Employers cannot deduct this from wages.
2. FOMEMA Medical Screening & Work Permit Renewal
Employers must bear costs related to annual medical screening (FOMEMA) and work permit renewals.
Deducting these costs from workers' salaries is not allowed.
3. Food & Transportation
Deduction is permissible only with written employee consent and approval from JTKSM.
4. Salary Advances & Loans
If an employer provides cash advances, deductions must be structured so that it does not exceed the 50% wage deduction limit.
Employers should maintain proper documentation for transparency.
FAQ
Can an employer deduct salary for being late to work?
No, unless it is clearly stated in the employment contract. Even then, the deduction must be reasonable.
Are deductions for uniforms, meals, and accommodation allowed?
Yes, but only with the employee’s written consent and approval from the Director General of Labour.
Can an employee refuse salary deductions?
Employees cannot refuse statutory deductions like EPF, SOCSO, and income tax. However, they can refuse deductions that are not required by law.
How do employers record salary deductions in payroll?
All deductions should be clearly listed on payslips and recorded properly to avoid disputes.
What happens if an employer makes an illegal deduction?
Employers who make unauthorized deductions can face penalties under the Employment Act 1955, including fines or legal action.
How much EPF deduction is taken from an employee’s salary?
The percentage of EPF contributions varies between 9% and 11%, depending on the employee's selected rate and age.
How much SOCSO deduction is taken from an employee’s salary?

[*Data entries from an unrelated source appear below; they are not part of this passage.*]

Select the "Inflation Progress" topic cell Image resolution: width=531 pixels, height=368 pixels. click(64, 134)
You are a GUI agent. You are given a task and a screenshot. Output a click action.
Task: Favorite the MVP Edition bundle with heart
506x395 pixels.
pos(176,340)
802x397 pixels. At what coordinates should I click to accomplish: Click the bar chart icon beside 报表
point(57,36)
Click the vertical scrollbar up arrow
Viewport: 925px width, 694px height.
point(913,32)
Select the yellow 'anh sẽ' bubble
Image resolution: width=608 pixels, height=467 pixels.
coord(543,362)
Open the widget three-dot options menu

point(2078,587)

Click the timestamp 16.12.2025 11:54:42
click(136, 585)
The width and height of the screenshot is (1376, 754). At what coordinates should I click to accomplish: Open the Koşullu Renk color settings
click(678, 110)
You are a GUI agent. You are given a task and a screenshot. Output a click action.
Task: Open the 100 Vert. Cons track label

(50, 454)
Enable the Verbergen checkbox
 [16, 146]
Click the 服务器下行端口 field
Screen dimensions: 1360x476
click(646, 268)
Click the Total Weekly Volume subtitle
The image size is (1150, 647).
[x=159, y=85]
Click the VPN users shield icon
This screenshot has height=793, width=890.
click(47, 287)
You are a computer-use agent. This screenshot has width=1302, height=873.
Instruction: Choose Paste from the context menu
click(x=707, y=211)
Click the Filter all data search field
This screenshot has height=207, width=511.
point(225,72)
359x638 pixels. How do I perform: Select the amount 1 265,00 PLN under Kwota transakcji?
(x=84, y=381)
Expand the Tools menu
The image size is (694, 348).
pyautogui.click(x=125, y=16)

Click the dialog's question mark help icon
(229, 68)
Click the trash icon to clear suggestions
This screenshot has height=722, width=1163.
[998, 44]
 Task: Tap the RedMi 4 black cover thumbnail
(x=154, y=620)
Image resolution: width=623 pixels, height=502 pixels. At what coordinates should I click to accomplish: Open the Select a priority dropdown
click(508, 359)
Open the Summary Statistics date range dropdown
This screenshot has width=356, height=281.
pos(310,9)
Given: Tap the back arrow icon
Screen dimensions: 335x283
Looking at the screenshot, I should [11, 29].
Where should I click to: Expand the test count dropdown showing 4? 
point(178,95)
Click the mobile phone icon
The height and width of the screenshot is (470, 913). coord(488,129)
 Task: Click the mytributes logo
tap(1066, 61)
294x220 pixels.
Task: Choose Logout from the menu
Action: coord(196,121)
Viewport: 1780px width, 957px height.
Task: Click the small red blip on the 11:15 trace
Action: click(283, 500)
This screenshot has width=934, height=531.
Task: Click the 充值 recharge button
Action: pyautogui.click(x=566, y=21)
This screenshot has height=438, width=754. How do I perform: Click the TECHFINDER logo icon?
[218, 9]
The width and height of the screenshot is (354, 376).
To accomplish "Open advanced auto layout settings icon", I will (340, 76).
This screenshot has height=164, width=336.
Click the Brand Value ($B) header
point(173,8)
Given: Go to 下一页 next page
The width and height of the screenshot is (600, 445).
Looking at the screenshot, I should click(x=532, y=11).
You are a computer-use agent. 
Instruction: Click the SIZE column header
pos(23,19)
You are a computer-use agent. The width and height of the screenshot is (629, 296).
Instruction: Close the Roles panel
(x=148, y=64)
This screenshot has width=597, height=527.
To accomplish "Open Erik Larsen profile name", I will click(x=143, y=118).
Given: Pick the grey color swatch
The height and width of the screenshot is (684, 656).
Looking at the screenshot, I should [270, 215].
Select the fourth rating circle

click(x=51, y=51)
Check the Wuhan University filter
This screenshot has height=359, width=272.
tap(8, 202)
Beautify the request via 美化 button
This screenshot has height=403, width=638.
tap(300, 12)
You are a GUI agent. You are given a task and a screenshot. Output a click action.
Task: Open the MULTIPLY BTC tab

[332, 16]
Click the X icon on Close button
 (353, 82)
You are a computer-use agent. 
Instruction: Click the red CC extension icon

An employee's salary and the type of coverage determine the SOCSO deduction, which falls between 0.5% and 1.75%.
While salary deductions help businesses manage statutory contributions and recover costs, they should never burden employees unfairly.
Employers must strike a balance between compliance and fairness to ensure that deductions are legal, reasonable, and well-communicated.